Dalam kesempatan yang sama, saat ditanya mengenai status tanah yang kemungkinan merupakan tanah ulayat, Mahfud mengaku tidak mengetahui itu.
“Gak tahu saya. Gak tahu. Pokoknya proses itu secara sah sudah dikeluarkan oleh pemerintah,” kata Mahfud MD.
Jika memang ada tanah ulayat di Pulau Rempang, Mahfud menyebut kemungkinan datanya ada di Badan Pertanahan Nasional (BPN) dan Kementerian Lingkungan Hidup dan Kehutanan (KLHK).

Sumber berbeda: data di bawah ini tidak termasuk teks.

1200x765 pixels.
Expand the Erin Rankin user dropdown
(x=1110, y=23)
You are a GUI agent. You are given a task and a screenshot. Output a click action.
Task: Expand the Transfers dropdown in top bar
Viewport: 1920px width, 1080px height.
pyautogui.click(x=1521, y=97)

Pengembangan Pulau Rempang
Terlepas dari konflik yang terjadi, ternyata Pulau Rempang yang memiliki luas sekitar 17.000 hektare bakal dikembangkan menjadi kawasan pengembangan terintegrasi untuk industri, jasa/komersial, agro-pariwisata, residensial, dan energi baru dan terbarukan (EBT).
Pengembangan tersebut masuk dalam proyek strategis nasional (PSN) bernama Rempang Eco-City.
Berdasarkan catatan Bisnis.com, Kamis (13/4/2023), pengembangan kawasan tersebut dilakukan oleh PT Makmur Elok Graha (MEG), anak perusahaan Grup Artha Graha milik Tomy Winata.
Proyek ini memiliki nilai investasi jumbo sebesar Rp381 triliun yang terus dikucurkan sampai dengan 2080 dan ditargetkan dapat menyerap 306.000 orang tenaga kerja.
Proyek pengembangan Pulau Rempang diyakini akan memberikan keuntungan bagi negara dari sisi realisasi investasi, dan juga BP Batam selaku pemegang hak pengelolaan lahan di pulau tersebut dari sisi pemasukan pendapatan negara bukan pajak (PNBP).